ByteDance y Alibaba retirarán funciones de agentes en China mientras Pekín avanza con sus primeras reglas enfocadas en la llamada IA emocional. Según Decrypt, la medida forma parte de una ofensiva regulatoria contra sistemas de inteligencia artificial con rasgos cada vez más humanizados.
El desarrollo importa porque muestra cómo China está empezando a limitar no solo el contenido generado por IA, sino también la forma en que las aplicaciones diseñan experiencias de interacción más personales o parecidas a las humanas. Para grandes plataformas tecnológicas, esto implica ajustar productos que buscaban hacer que los agentes personalizados fueran una parte más visible de sus servicios.
La presión regulatoria está afectando a algunas de las aplicaciones más grandes del país, que ahora deben cerrar o retirar funciones vinculadas con agentes personalizados.

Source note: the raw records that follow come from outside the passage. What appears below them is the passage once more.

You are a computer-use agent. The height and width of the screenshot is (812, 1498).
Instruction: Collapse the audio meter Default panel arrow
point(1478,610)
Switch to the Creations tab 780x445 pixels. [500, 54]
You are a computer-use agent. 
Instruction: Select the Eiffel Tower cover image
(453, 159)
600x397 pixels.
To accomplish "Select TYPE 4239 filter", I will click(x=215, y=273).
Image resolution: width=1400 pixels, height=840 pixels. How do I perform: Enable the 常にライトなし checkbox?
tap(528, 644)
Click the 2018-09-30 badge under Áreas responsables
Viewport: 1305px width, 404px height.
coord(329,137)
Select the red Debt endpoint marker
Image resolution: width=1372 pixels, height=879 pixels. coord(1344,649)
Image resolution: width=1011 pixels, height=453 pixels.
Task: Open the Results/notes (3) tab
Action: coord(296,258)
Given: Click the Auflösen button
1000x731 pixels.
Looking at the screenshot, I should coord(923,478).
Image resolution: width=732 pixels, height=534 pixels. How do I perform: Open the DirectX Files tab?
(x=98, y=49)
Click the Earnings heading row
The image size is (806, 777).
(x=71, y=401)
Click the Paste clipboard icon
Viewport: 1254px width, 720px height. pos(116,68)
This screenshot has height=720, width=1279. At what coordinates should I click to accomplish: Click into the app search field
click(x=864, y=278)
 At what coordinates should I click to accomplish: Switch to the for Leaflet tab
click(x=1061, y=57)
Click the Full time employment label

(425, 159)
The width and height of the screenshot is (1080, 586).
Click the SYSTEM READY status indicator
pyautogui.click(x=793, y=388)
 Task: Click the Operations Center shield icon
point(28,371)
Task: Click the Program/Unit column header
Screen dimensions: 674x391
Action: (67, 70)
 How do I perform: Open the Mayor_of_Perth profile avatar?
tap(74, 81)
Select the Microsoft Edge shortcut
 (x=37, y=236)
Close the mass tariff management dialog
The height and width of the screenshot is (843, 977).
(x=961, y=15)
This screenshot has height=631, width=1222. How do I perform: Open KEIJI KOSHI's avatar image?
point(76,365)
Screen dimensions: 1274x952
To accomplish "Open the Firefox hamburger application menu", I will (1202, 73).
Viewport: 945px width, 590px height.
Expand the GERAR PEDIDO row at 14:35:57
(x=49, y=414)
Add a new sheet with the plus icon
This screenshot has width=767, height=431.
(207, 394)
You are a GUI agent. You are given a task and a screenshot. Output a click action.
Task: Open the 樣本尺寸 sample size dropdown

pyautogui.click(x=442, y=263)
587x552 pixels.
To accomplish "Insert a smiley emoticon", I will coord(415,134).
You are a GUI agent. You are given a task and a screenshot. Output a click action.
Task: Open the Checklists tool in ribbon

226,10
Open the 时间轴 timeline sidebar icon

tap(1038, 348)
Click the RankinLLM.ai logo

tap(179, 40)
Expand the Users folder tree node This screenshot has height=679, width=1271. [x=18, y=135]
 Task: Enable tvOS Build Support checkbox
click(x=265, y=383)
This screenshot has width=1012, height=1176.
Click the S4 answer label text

El foco de las nuevas reglas está en los sistemas que simulan vínculos emocionales o interacciones humanizadas, un área que ha crecido junto con el auge de los asistentes de IA.
Aunque el caso no se centra en cripto, sí ofrece una señal relevante para cualquier sector digital que dependa de agentes automatizados, comunidades en línea o interfaces conversacionales. La experiencia china muestra que los reguladores pueden intervenir sobre el diseño de la interacción, no solo sobre los datos o los modelos subyacentes.
Por ahora, el punto central es claro: las grandes tecnológicas chinas están adaptando sus productos a un marco más estricto para la IA humanizada. ByteDance y Alibaba quedan así como ejemplos tempranos de cómo las nuevas reglas de Pekín pueden traducirse en cambios concretos dentro de aplicaciones de uso masivo.